Viruses these days get sent out with fake senders, so if your email is present anywhere in someone else's infected copy of outlook, a virus can (and assuredly will) pretend to come from you.

Spoofing happens all the time, Dale. I am quite vigilant with updating my virus defs and occasionally I get similar messages. Obviously somebody I know has an infected PC and the virus or spyware is spoofing my email address. FYI, many AntiVirus programs will not root out and get rid of spyware/adware which can also be detrimental to your machine. There are good programs out there like “Spybot Search and Destroy” and “Ad-Aware” which can be downloaded for free and used to ferret out these digital pests. The internet sometimes just ain’t a very friendly place unfortunately.

Cheers,
David

[MarkB]

I have been getting Nigerian money offers of late with the subject line concerning genealogy "Are you related to me etc." Seems that the scammers are trolling listservs of people who do genealogy. I have alerted several genealogy providers but to no avail.

Alas I am wearing out my delete key.

It's just not you Dale!

MarkB

[Wanderer]

Dale,
I get a lot of these also.

As for me, I don't even run MS Outlook (which is one of the main email packages these virii target), and my email client is a plane-jain text-only beast that won't even read html email. While it lacks modern amenities, it also lacks virus-enabling scripting, and lacks an address book (my email address book is between my ears), so I know that my machine can't be sending them out.

Modern virii scan the infected users' address books. When they send out their virus laden emails, they use adresses they find in the "from:" line, to appear more legitimate and to encourage people to run the payload. Even more insidious, some will look at email subjects that have been sent before, and copy those as well, making it look like the virus is part of an ongoing conversation.

Many email servers automatically scan for virii, and if an email has one, it sends a message back to the originator.

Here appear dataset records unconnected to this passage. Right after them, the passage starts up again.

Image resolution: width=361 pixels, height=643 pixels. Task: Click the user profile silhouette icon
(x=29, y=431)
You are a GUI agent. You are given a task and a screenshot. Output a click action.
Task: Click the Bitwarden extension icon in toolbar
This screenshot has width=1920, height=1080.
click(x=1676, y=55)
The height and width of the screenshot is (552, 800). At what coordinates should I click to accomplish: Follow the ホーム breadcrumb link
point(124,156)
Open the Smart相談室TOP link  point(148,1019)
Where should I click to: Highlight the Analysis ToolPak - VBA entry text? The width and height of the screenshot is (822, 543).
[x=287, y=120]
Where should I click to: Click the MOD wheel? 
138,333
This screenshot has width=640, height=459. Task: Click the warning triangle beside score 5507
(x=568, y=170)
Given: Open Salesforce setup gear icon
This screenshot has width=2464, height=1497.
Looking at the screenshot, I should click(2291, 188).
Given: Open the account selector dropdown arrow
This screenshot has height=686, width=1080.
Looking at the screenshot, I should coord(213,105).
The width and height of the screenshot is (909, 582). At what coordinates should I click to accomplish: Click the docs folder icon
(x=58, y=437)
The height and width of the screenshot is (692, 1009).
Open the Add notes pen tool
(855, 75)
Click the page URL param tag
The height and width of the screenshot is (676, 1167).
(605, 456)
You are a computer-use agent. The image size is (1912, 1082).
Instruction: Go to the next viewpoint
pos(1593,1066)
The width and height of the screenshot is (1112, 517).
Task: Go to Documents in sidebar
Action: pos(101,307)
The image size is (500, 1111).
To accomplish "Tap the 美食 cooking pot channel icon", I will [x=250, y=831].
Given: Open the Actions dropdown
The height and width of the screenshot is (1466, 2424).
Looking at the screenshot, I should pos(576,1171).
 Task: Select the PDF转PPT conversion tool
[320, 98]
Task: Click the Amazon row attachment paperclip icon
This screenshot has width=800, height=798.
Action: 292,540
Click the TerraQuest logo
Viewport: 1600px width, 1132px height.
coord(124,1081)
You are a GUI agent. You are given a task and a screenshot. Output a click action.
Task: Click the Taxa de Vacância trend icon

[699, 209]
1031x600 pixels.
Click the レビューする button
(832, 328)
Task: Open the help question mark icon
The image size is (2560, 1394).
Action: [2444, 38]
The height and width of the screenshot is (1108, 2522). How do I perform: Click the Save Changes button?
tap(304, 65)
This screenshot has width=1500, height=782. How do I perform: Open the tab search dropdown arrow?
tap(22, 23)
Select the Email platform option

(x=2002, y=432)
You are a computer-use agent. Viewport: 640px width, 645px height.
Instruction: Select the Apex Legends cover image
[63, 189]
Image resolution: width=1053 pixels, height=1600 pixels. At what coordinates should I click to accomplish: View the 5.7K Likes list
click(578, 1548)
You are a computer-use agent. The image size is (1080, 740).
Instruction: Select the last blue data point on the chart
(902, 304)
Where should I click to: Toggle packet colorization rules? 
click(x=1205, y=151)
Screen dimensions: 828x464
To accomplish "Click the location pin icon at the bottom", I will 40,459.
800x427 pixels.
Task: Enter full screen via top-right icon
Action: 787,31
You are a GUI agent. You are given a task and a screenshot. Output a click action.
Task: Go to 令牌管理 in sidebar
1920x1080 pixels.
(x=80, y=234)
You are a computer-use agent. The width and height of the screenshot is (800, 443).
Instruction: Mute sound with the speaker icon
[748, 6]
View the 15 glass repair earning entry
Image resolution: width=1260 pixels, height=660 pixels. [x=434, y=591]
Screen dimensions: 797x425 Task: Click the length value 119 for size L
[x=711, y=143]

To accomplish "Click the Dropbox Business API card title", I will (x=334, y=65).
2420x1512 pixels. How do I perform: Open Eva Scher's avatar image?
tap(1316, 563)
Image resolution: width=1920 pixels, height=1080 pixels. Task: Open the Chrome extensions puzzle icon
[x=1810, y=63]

Since the originator in these instances is fake, the virus warning goes to the wrong person. You and I in these cases. If you've got up-to-date virus software, you can just delete these spurious "warnings".

It's almost certain that SOMEONE (or more than one person) on C&F has one or more of these virii though, and those people have you and I in their address books, and are probably running MS Outlook. I wonder if I could start scrutinizing virus emails' subject lines, look in my old email history for a match (I keep megs of it), and figure out who it might be.

Greg

[IDAwHOa]

And not all spyware programs catch everything either, or are that great for system performance.

I used Ad-aware for quite a while. Thought I was protected. Someone told me about the holes in these programs so I got Spy Sweeper. Ran Ad-aware and deleted 8-10 spyware programs. Then I installed and ran Spy Sweeper. It eliminated about 10 more and SEVERAL HUNDRED traces that it found as well.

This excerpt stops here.